Securityteams willen ook een enkele omgeving om in te werken en bedrijfsbreed beleid voor te schrijven. Onder andere voor het ondertekenen van code, voor het vereisen van diepe binaire scans voor bedreigingen en kwetsbaarheden en het creëren van uitgebreide SBOM's om te voldoen aan nieuwe regelgeving.

ReversingLabs ondersteunt DigiCert Software Trust Manager Threat Detection

DigiCert is onlangs gaan samenwerken met ReversingLabs, gespecialiseerd in software supply chain security. Deze samenwerking verbetert softwarebeveiliging door de geavanceerde binaire analyse en bedreigingsdetectie van ReversingLabs te combineren met DigiCert's oplossing voor code signing op bedrijfsniveau. DigiCert’s klanten profiteren van betere software-integriteit via een diepgaande analyse die aantoont dat hun software vrij is van bekende bedreigingen zoals malware, software-implantaties, geknoei met software en onthulde kwetsbaarheden, voordat ze deze veilig ondertekenen.

DigiCert heeft technologie van ReversingLabs geïntegreerd in de nieuwe Software Trust Manager Threat Detection. Deze nieuwe mogelijkheid wordt verkocht en ondersteund door DigiCert. Het is geïntegreerd in de workflows van Software Trust Manager, waardoor de betreffende teams één interface voor controle en monitoring hebben.
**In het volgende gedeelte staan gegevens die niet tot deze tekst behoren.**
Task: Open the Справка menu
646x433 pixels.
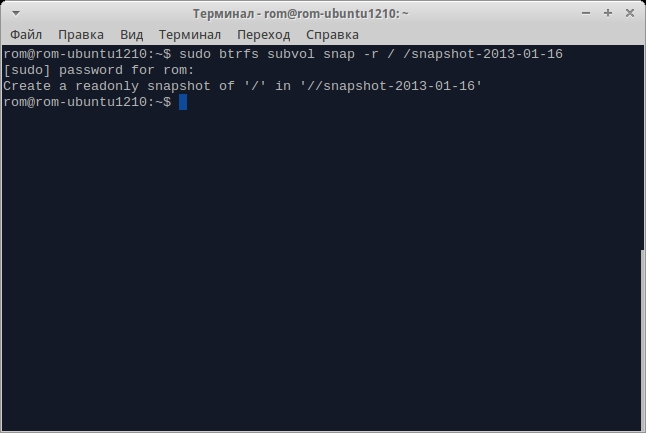Action: click(332, 35)
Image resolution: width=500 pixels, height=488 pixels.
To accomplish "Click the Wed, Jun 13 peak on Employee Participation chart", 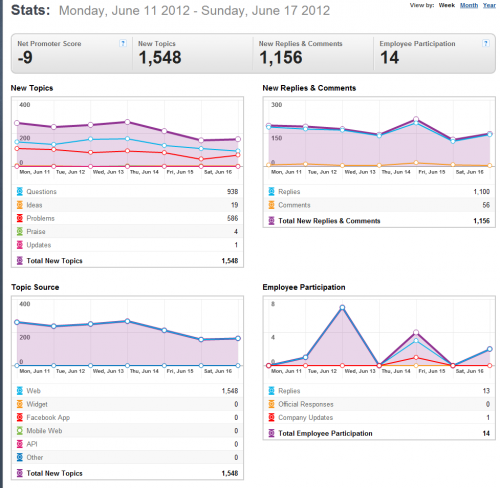I will [x=342, y=308].
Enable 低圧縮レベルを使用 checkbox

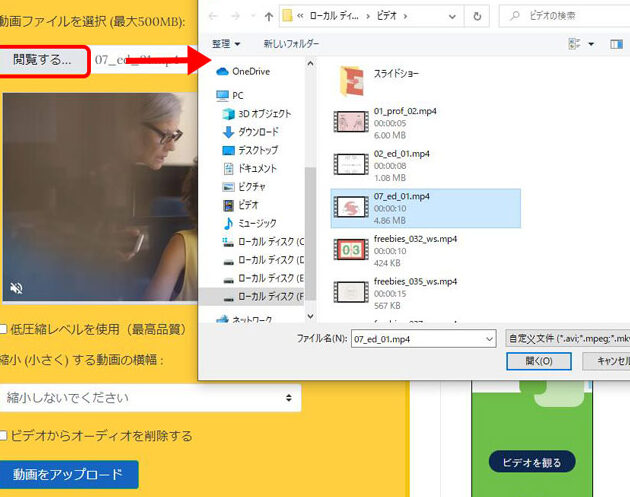point(5,328)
Software Trust Manager Threat Detection biedt een enkele workflow die centraal te beheren is voor de hele organisatie. Het genereert ook een uitgebreide SBOM voor intern ontwikkelde software en software van derden, zoals open source en commercieel gelicentieerde software.

Naarmate aanvallen op de software supply chain toenemen, worden dreigingsdetectie en het genereren van SBOM steeds belangrijker en de focus van overheids- en marktregelgeving.

Net als bij het bestrijden van de COVID-19-pandemie, waarbij meerdere tools, behandelingen en preventieve maatregelen zijn benut, moeten organisaties verschillende securitymaatregelen omarmen om zich effectief te beschermen tegen aanvallen op de software supply chain. De samenwerking tussen DigiCert en ReversingLabs is een belangrijke stap om dit te realiseren.